Another object of the invention is an inflation system for well packers in which a liquid that is pumped down a tubing or pipe string flow bore is not stimulated to a phase change until actually entering a packer inflation chamber.

A further object of the invention is an inflation system for well packers in which only liquid that actually enters a packer inflation chamber is stimulated to a phase change.

Also an object of the invention is reduction, if not elimination, of uncertainties associated with actual bottom hole temperatures the heat generated within a packer inflation fluid as it is being pumped into a well and the time required to complete the operations.

The present invention offers a system for setting a permanent well packer by inflation that is alternative to the time and temperature dependent prior art described above. Pursuant to the present invention, the packer inflation fluid may be a rheotropic liquid that is formulated to phase change from the liquid to solid state only after receiving a predetermined degree of fluid flow shear stress. Fluids of this character are described expansively by U.S. Pat. No. 4,663,366 and PCT Application WO 94/28085. Teachings respective to both of these references are incorporated herein by this reference.

An activating shear stress parameter for a rheotropic liquid may be a predetermined number and quantity of fluid flow velocity changes as the inflation fluid enters the packer inflation chamber. Such measured flow velocity changes for the inflation fluid are induced by a tortuous flow path into the packer inflation chamber. The required degree of shear stress is substantially greater than the stress induced by the normal pumping required to deliver the inflation fluid to the packer location.
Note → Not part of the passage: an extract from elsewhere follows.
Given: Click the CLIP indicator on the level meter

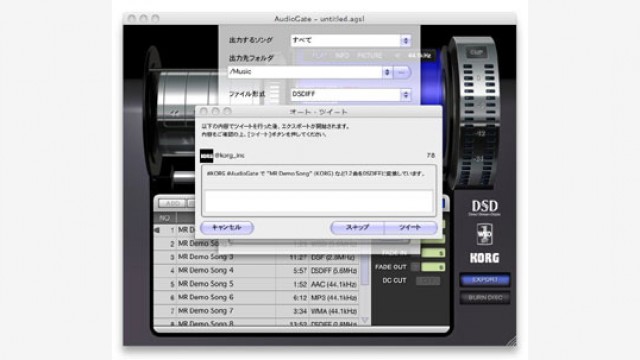Looking at the screenshot, I should point(476,52).
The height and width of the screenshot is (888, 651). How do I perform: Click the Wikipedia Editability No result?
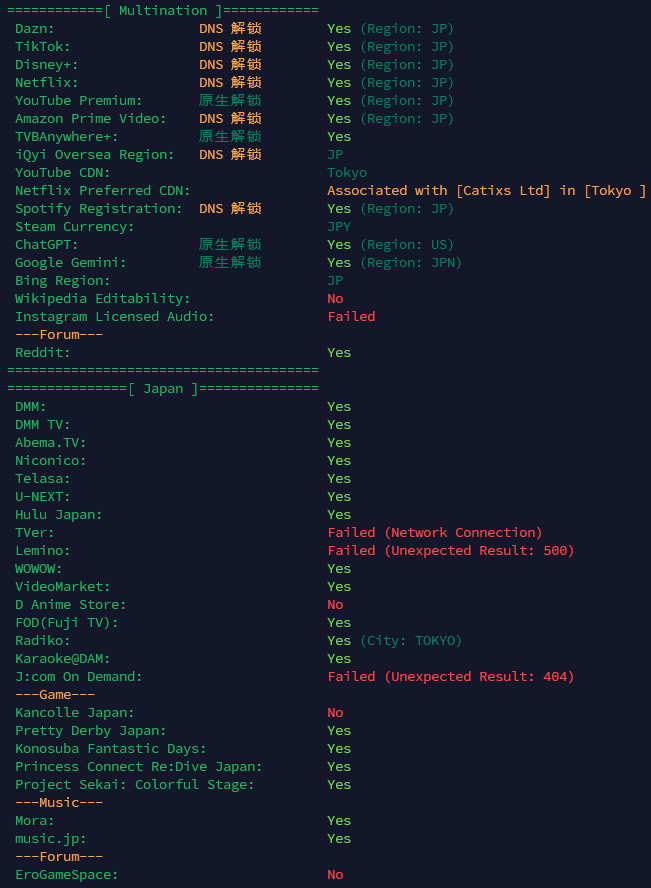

The tortuous fluid flow path may be a labyrinthine channel within the packer valve collar formed by an alternating series of spaced baffles or discs that are perforated by misaligned apertures. Pump pressure behind the inflation fluid forces the fluid to negotiate the many flow path reversals as it courses into the packer expansion chamber.

Only fluid that completes the labyrinth traversal into the expansion chamber may solidify or otherwise create a sufficiently high gel strength to be practical. Consequently, much of the risk associated with using a phase change inflation fluid is removed due to the circumstance that until actually entering the packer expansion chamber, the fluid will continue in the liquid state. The factors of time and temperature are also eliminated or significantly reduced from consideration.

For a through understanding of the present invention, reference is made to the following detailed description of the preferred embodiments, taken in conjunction with the accompanying drawing in which:

FIG. 1 schematically represents a partial cross-section of the invention taken along a cutting plane parallel with the axis of a packer flow bore; and,

FIG. 2 is an enlarged schematic cross-section of the inflating fluid flow labyrinth.

Giving initial reference to FIG. 1, the present invention packer 10 comprises a tubular mandrel 12 that encompasses a fluid flow bore 14. The mandrel 12 is an integral element of a well work string. The flow bore 14 is a fluid flow conduit usually having continuity with the well surface and may carry a pumped delivery of well working fluid.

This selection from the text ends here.